Access to mental health support including counselling is also being incorporated into workplaces. Stress, depression and anxiety are now the leading causes of workplace absence, accounting for 15.4 million sick days in 2017-18, according to the Health and Safety Executive.
Financial wellness education is another benefit increasingly being offered by firms. In the US, employers including EY are offering student loan benefit schemes, which pay off student debt.
Asking employees for their feedback is crucial. Employers must gain insight into what exactly their staff prioritise to get the most out of them and the business.
A recent survey of employees found that their top perks were all linked to creating places to share interests and grow social connections, with activities such as book clubs, pool and table tennis tables and office sports teams being most sought after. Friday post-work drinks, by contrast, ranked in 38th place in the survey; even though the analysis found that 41 per cent of employers advertised this a perk.
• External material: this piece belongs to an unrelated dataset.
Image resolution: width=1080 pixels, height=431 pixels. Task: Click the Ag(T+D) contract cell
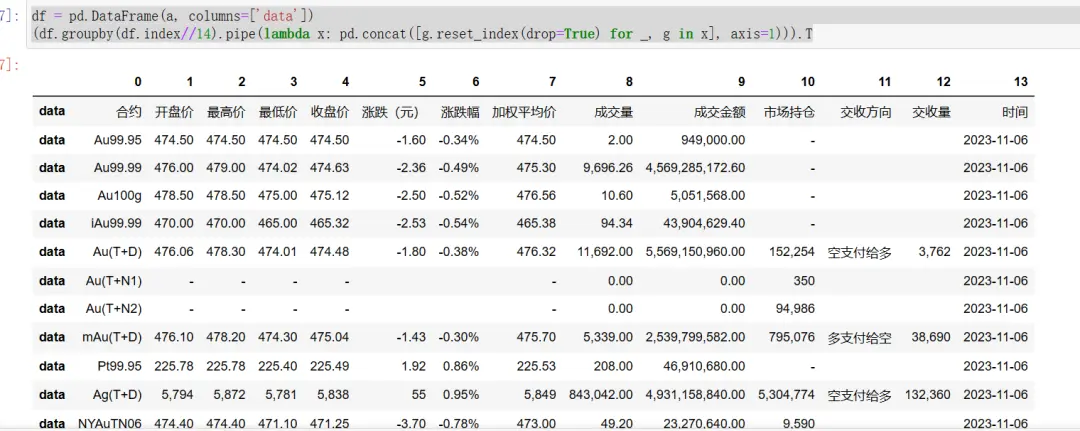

And don’t forget that it isn’t always necessary to reinvent the wheel. According to research conducted by insurers Aviva, traditional benefits are still highly rated by employees, with 22-35 days of paid annual leave cited by respondents as the perk they’d most like to receive (44 per cent), followed by a pension scheme (41 per cent) and flexible working (39 per cent).
Businesses that are reviewing or introducing employee benefits must consult their advisers, and make sure they communicate the benefits to employees.